Responding to Mack he responds with solid appeals for proof: we do have direct evidence of how Jesus’ sayings were used by a number of Christian circles and none of these circles corresponds to the sort of group that Mack posits. [KL 1134] 

Hurtado is referring to an argument from Mack, which appears to be substantially based on "Q", which we will be discussing this in more depth later in the series (and always including the quotes around "Q"). W, Hurtado is loyal to the "Q" hypothesis, which is indeed backed by a majority of scholars writing on the synoptic problem, but intercepts Mack's inferences - since it contains primarily sayings of Jesus and lacks central Christian doctrines on the death, resurrection and ascension of Christ, Mack claims at the very beginning around when "Q" was written those components weren't yet present in the thinking of Jesus' followers.

All of this said, however, it is still curious to note that Hurtado keeps this mental reserve for some gap between what the impact of Jesus and what Jesus' intentions may have been: "in any case, whether in keeping with his intention or not, people were polarized over Jesus" [KL 1091]. We should understand then that what he is tackling is that there can be any scope for a phase during or after Jesus' earthly life in which the primary response to his words and actions was indifference. Not happenin'.

To close, Hurtado summarizes it best: "the immediate and dominant outcome of Jesus’ career was a sharply divided set of views about him, with some so negative as to justify his crucifixion and some so positive as to form the basis of one or more new religious movements[KL 1162]

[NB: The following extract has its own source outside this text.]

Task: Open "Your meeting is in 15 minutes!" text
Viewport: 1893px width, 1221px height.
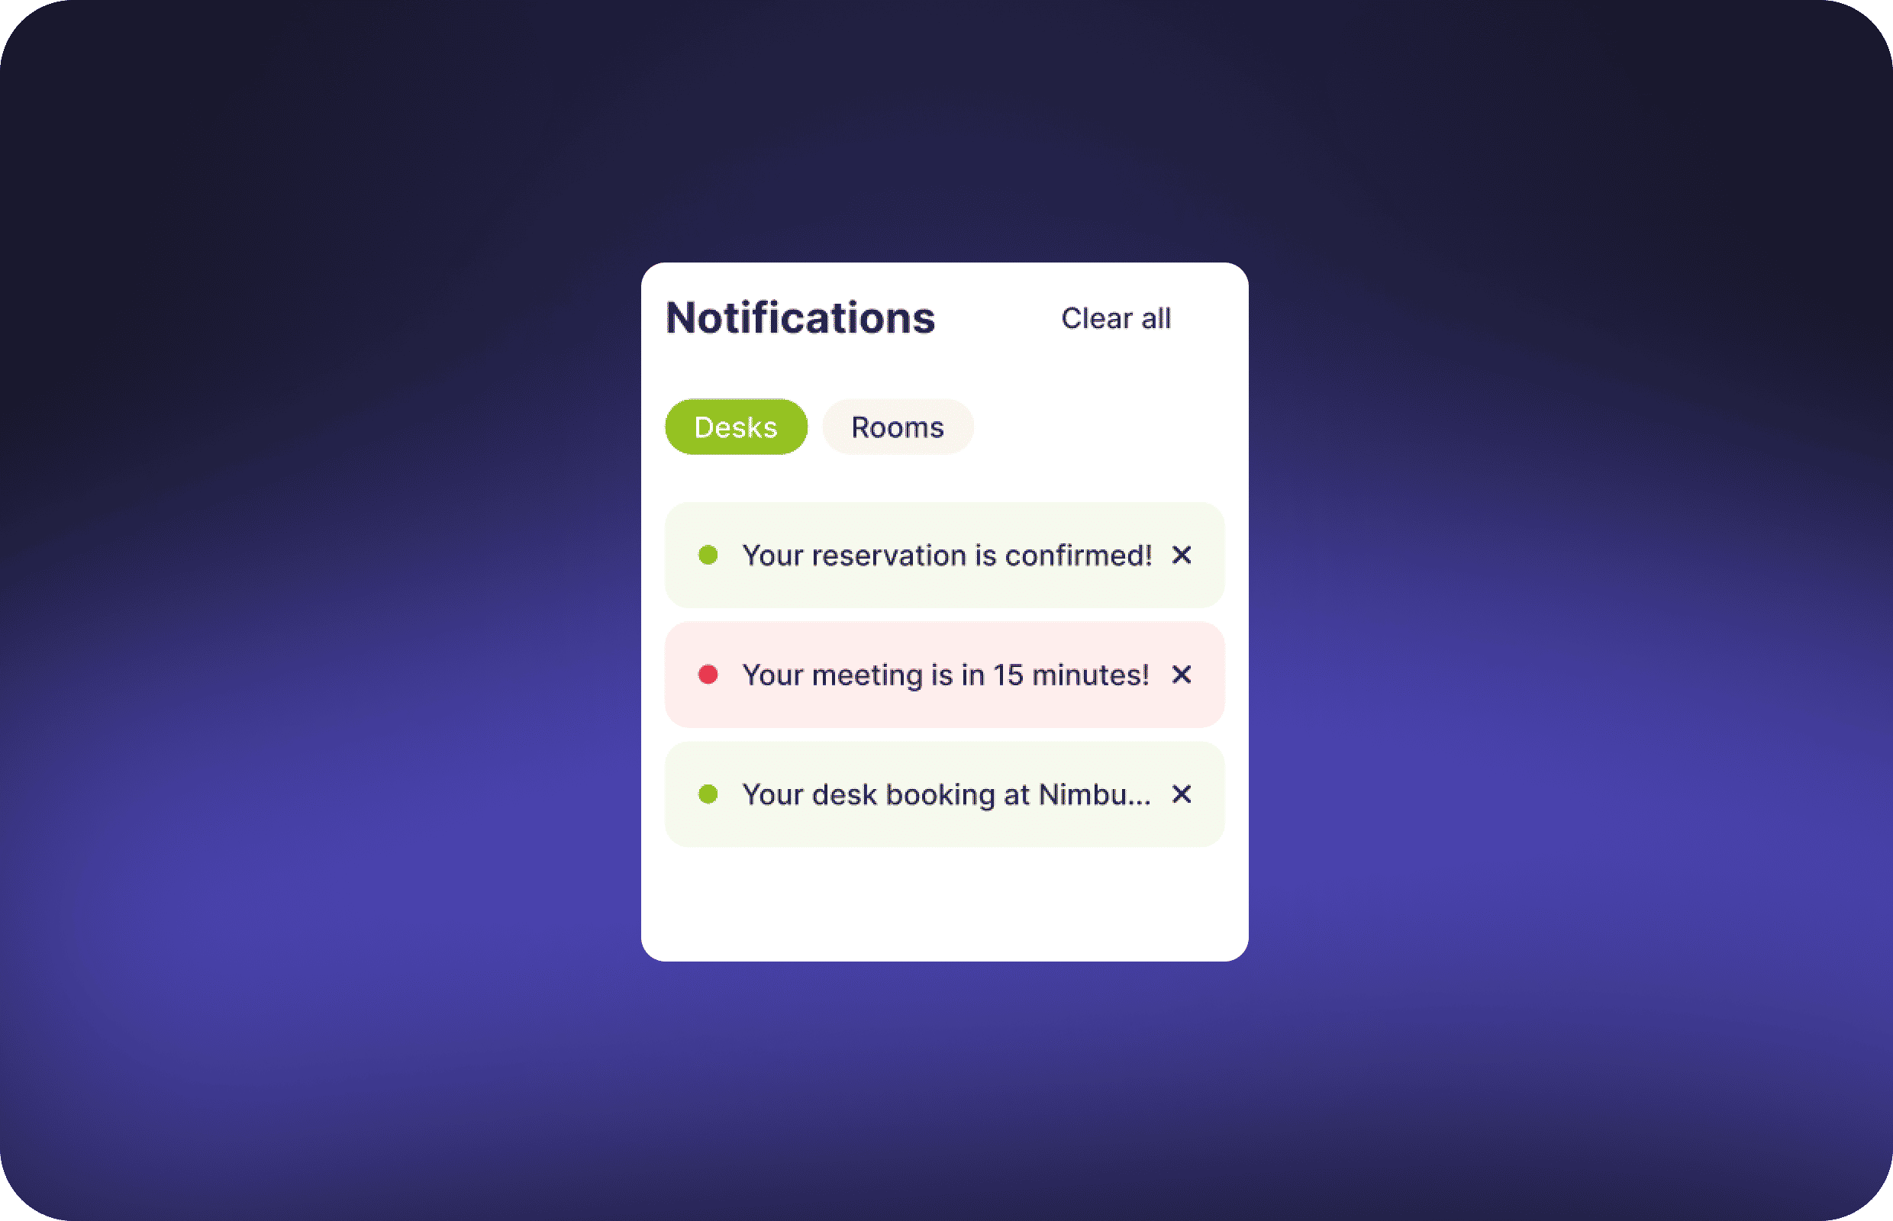Action: tap(945, 676)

Before I sign off, I just wanted to flag that this is the context for the fascinating idea I cited from Hurtado before, right at the start of the series, about dysfunctional or unsuccessful religious mutations. Tracking the christianities that succeeded as mutations from Judaism is, I think, of great interest, especially if we want to claim (like I do) that the Holy Spirit's centrality could not have been a subsequent mutation. With this in mind, and with the glorious benefit of hindsight (!), it is tempting to hold up the mutated triune hub of successful Christianity as the measuring stick of "success" during the first two centuries in particular.